I pulled up albums from that time, I looked at more pictures. I smiled looking at one next to an indigenous man in Borneo carrying a stringed musical instrument. I remembered his toothless smile as he played for us in that longhouse.  More and more images I scrolled through from that trip started to make me cry. It looked like I was happy, but I knew I wasn’t. I pulled up more albums, I looked happy on the streets of London with my hands in the air, in celebration that I was there. The smile made me sad.

 

Was I remembering wrongly? Was I sad all those times? No one’s ever sad all the time, are they? Still, that was what I remembered. That was how I had always remembered my twenties.
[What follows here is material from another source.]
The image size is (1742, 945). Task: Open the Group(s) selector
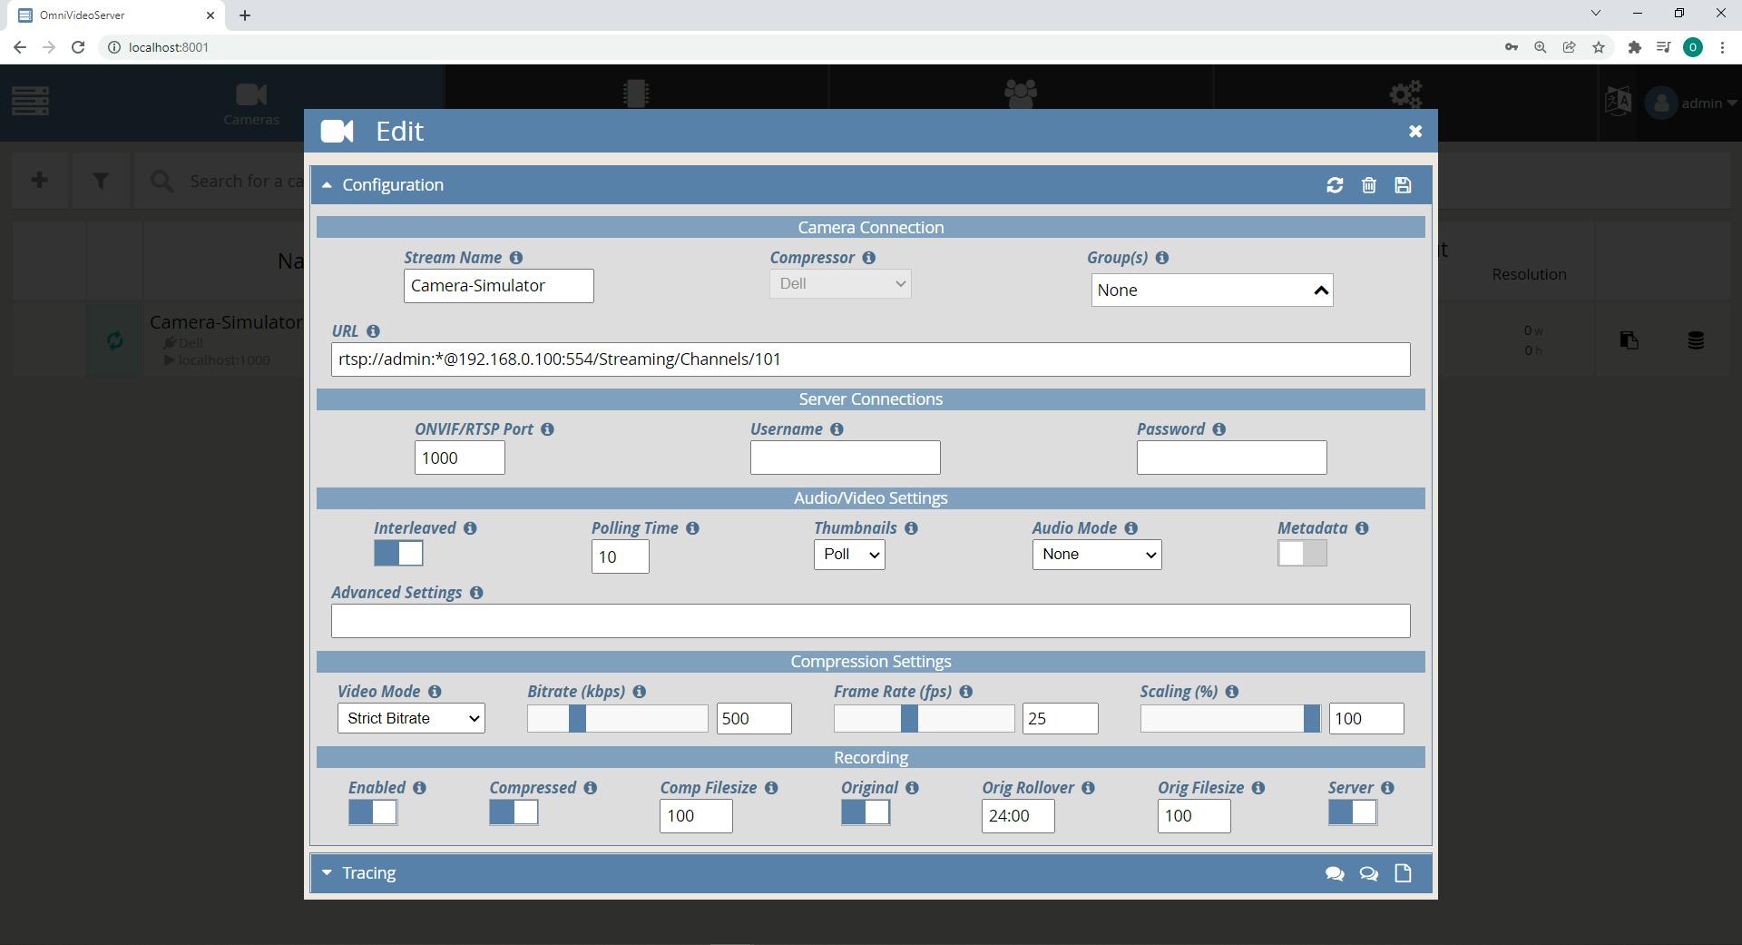(x=1211, y=290)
Drudged in mistakes and mayhem that was my life. I hated my life and everything that reminded me of it. I deleted a whole album that triggered me. The smiles, the friends, the places were triggering.

 

Whenever people reminisced about their wild twenties, I cringed, hoping I wouldn’t be invited to contribute to the conversation. There was nothing to be told. I didn’t even have to talk about a specific memory. Just the thought of the times made my insides curl. I did not want to be reminded of them.

 

Looking at this particular picture of me, I realized something. I was smiling because my friend tried a drink I recommended her and had spit it out in surprise of how awful it was. I laughed thinking about my friend. I thought about her for a second and remembered our times chatting by the pool, floating on the water. We laughed a lot for one reason or another. It reminded me of the time I missed her when I went to London for a few weeks, and we kept up with chats over Skype. I still missed her, a space warmed in the corners of my heart. I found a picture of me smiling wide with a Japanese guy while I was still in my harness. I had just landed from skydiving. I was beside myself with disbelief and joy just the same.  I willed myself to think of all the memories as I looked through the pictures again and again. The faces and places I had been. It was incredible, I had traveled to five of the seven continents by the end of my twenties.

 

In the past I’ve relayed information about my adventures, feigning excitement, mirroring the person I was talking with. They seemed mere facts of history that I had no real enjoyment in recounting. Something was happening now, my heart laughed with me, my insides fluttered with something so foreign to me. I think I was basking in the nostalgia. The laughs were genuine, my smile involuntary.

 

I put my phone away and slouched back in my chair. Eyes closed, I breathed in the confusion. I grounded myself in the moment. I started to see that I was in a very different place in my mind recently. I was balanced, I was at peace, I felt happiness. I couldn’t have seen what I see now with all the pain of the years past. Looking through mucky lenses, that was all I saw, muck. It was difficult to view life any other way in those years when I was wounded and not seeing the light at the end of the tunnel. All I saw was the quicksand of the past pulling me back in. Sorrow and woe were a comfortable place to lie. The only place I knew to rest after trauma struck. Many of my actions born of bipolar were dismissed as such, I told myself they were not real experiences because I was in episodes. Sure there was pain, sure there was fear, sure there was guilt. A fact of my life, that could not be denied as it was part of my healing. They were life experiences, my life. I had lived them. I was not able to escape the past but I sure as hell could alter my perceptions, and this revelation brought me joy.

 

I choose joy. I choose rose colored glasses against mucky ones. I choose to live in the now that is peaceful, that is true. I choose healing. I choose this truth.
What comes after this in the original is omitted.